Tom Slade, the young camp assistant, who had been an attentive listener, gave Pee-wee a good natured shove, then turned on his heel and hastened off about his duties. Westy followed him.

“Who was that?” he asked.

“That’s the man that’s going to tear down the camp and build a reservoir,” said Tom, hurrying along. “What’s the matter with you—fall in the water? You’d better rustle in and change your duds.”

“I’m going to—I got in the marsh and sank down and nearly got killed and Squatter Sam helped me out. But who was that man?”

“What were you doing with Squatter Sam?” Westy told him the whole story. It was characteristic of Tom that he took adventures rather lightly. “Well, I’m glad Sloppy Sam did something useful at last,” said he. “Didn’t you know enough not to go through the marsh when it was flooded?”

“You needn’t say anything against him,” said Westy, “because he saved my life and—and I won’t let anybody say anything against him.”

“That’s the way to talk,” said Tom, walking so fast that Westy had to run to keep up with him.

“Will you tell me who that man was?” Westy persisted.

“That man,” said Tom, “is Captain Richard Winton, army engineer, who builds dams and all that kind of stuff. He’s with the Reclamation Service of the government. Now is that all you want to know?”

“What was he doing up here?”

“Kidding Pee-wee Harris.”

“No, honest, what was he doing here?”

“He was up here looking around. He’s stopping down in Catskill. He’s inspecting the Hudson River. He’s not satisfied with North America and he’s going to make it all over again. When he gets through, the Mississippi River is going to flow into the North Pole. He’s going to bring Lake Michigan over and put it in Central Park. He talked about Black Lake as if he could put it in his pocket. Don’t ask me what he’s up to. I think he has an idea about using the Rock of Gibraltar to plug up the Grand Canyon of Arizona. Anyway he’s doing something out in Arizona—a dam or something. He’s got troubles of his own, that guy. He doesn’t seem to be worrying. If you’re asking me, I wouldn’t trust him with the equator.”

“Will you tell me what he came up here for? Are they going to really do anything with Temple Camp?”

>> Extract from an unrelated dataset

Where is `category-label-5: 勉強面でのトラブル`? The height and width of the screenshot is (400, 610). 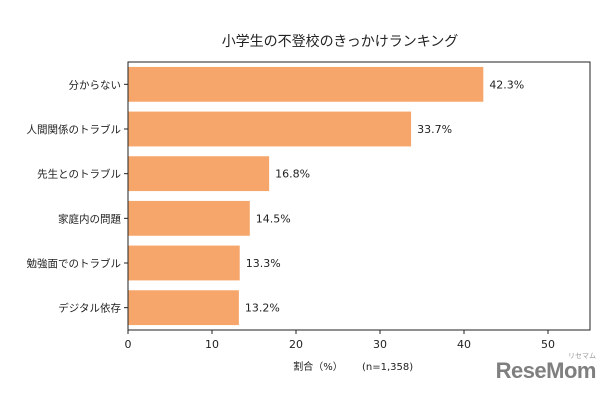 category-label-5: 勉強面でのトラブル is located at coordinates (74, 264).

“I wish they were; I’d like to see the whole place flooded with all you fellows included. Why weren’t you here for dinner today?”

“Didn’t I tell you? I don’t see what he came here for.”

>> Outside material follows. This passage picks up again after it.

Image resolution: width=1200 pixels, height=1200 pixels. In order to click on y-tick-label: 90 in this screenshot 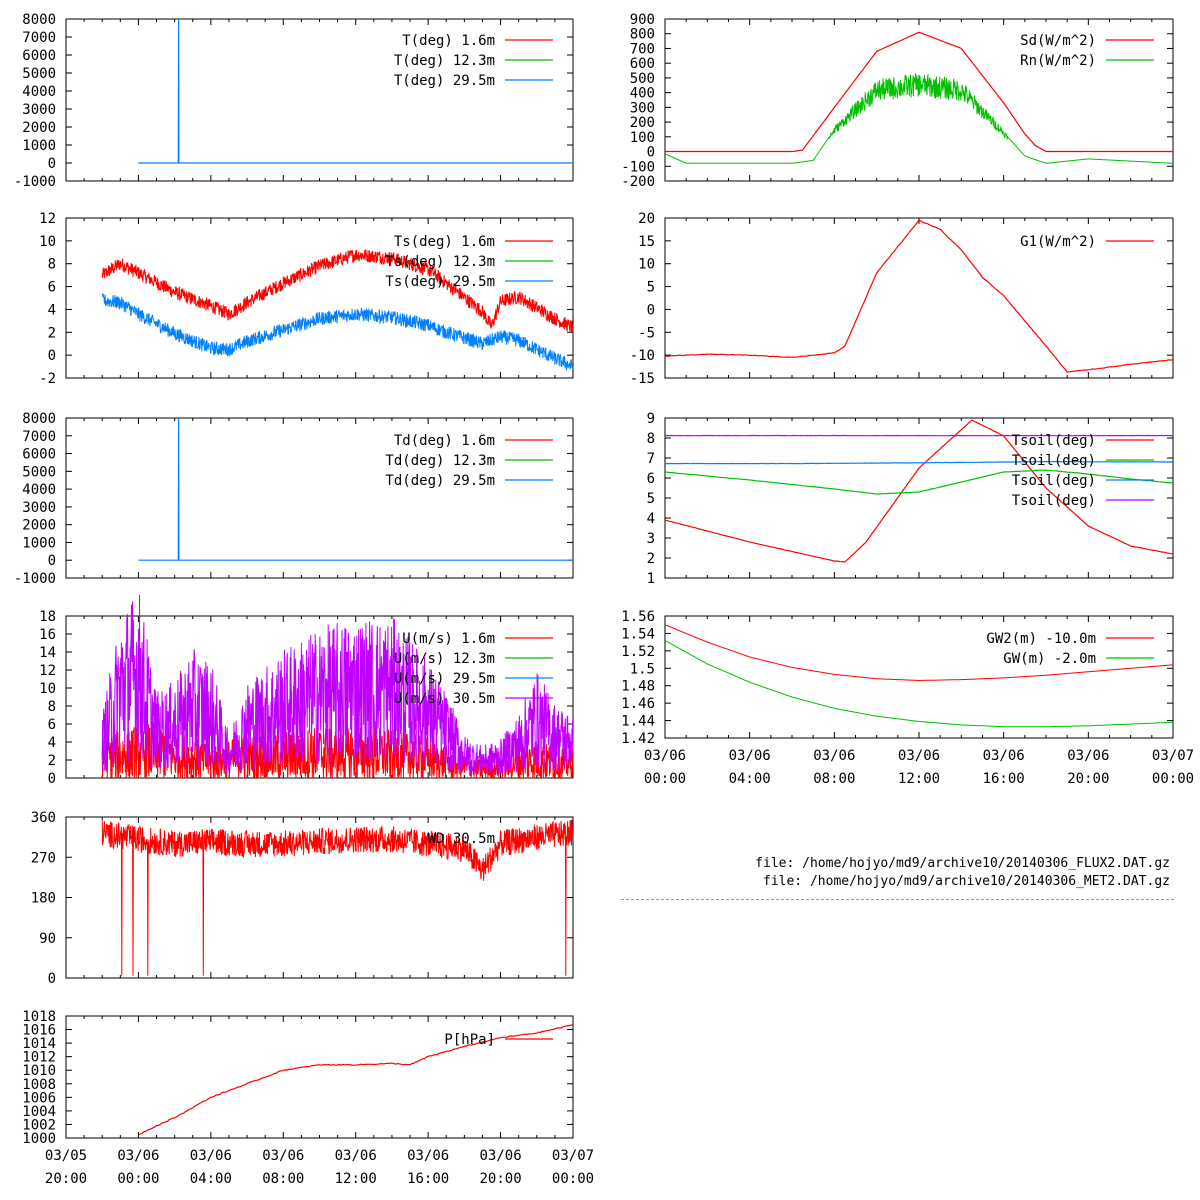, I will do `click(48, 939)`.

“Who’s looking after the launch this week?” Tom snapped.

“I am—and I hiked down every day so far, too.”

“That’s what I thought. All right then, you’ve got the captain wished onto you and you’ll know more about him than I do by the time you’re through. What he wants to do,” Tom continued rather more seriously, “is to chug up and down the creek and squint around and size up the shores—that’s the big idea. Then he’s going to say whether it ought to be dredged or not and what other things they ought to do to it.

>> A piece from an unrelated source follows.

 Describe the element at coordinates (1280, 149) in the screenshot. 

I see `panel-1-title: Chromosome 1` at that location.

“It seems these birds like to pike around just after floods, hunting for trouble. You’d better go into the office and tell them that you’re the one that’s looking after the launch this week and they’ll probably let you take the captain joy riding. It’s all for Uncle Sam. Only don’t mention that you’ve tied up with Sloppy Sam. You’d better go and change your clothes first. Stick to the captain and some day you may help to dump the Rocky Mountains into the Pacific Ocean.”

He did not pause at parting with Westy. Off he strode in his hurried, preoccupied way, picking up a ball which a little tenderfoot had failed to catch and throwing it to the boy’s companion. He then disappeared around the cooking shack.

Westy hardly knew what to make of what Tom had told him in his customary boisterous and half-joking way. Was he indeed to be the one to pilot this stranger in an inspection of neighboring waters?

He hurried to his own patrol cabin, washed and changed his clothes, then went to Administration Shack which housed the office of Temple Camp.